Speaking to Japanese newspaper Nikkei, Nintendo boss Satoru Iwata discussed the exceptional performance of Animal Crossing: New Leaf (Jump Out) in the country so far.
New Leaf was the first Nintendo 3DS game to sell over 2 million copies in Japan, with approximately 1 in every 110 people now owning a copy. In it's short space on the market, the latest Animal Crossing has already trumped other popular titles Super Mario 3D Land, Mario Kart 7 and Monster Hunter 3G.
A growing chunk of these numbers, both software and hardware, are down to an increase in female owners - with the highest percentage in the first three weeks of sales being 19 to 24 year old women, "an age range found typically in fewer numbers for Nintendo".
As a system in itself, the Nintendo 3DS is normally 69% male to 31% female, but during the initial sales of Animal Crossing: New Leaf, it shifted to 56% female and 44% male.

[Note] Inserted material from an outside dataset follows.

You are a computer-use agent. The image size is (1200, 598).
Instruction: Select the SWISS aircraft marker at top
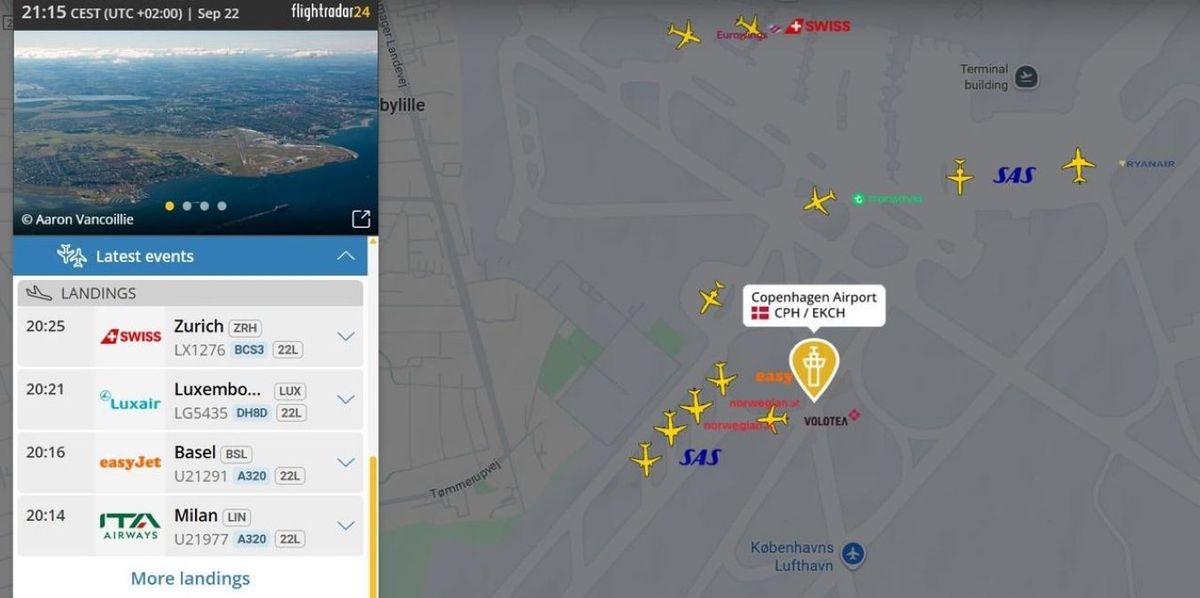pos(749,25)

These are the sort of numbers that leave me dumbfounded. I've never seen anything like it; a game that sells like this on a Nintendo hardware.
In the Nikkei report, Iwata also confirmed that around a quarter of these - 500,000 - were sold through the Nintendo eShop at the full retail/download price of 4800 Yen.
Alongside the increase in female audience, Iwata attributes sales to Nintendo Direct broadcasts on video sites - over 1.6 million hits on an Animal Crossing introduction on YouTube, with more than half of these coming from a mobile/tablet device.
For a 47 minute video with developers talking casually about a game to have 1.6 million views is almost impossible, like really something unusual, I think
The screenshot function, which players are sharing on social networks, has also helped spread New Leaf awareness at a more organic level so friends would develop "their own interest and trying it out for themselves".
Animal Crossing: New Leaf is due for release in North America and Europe later this year.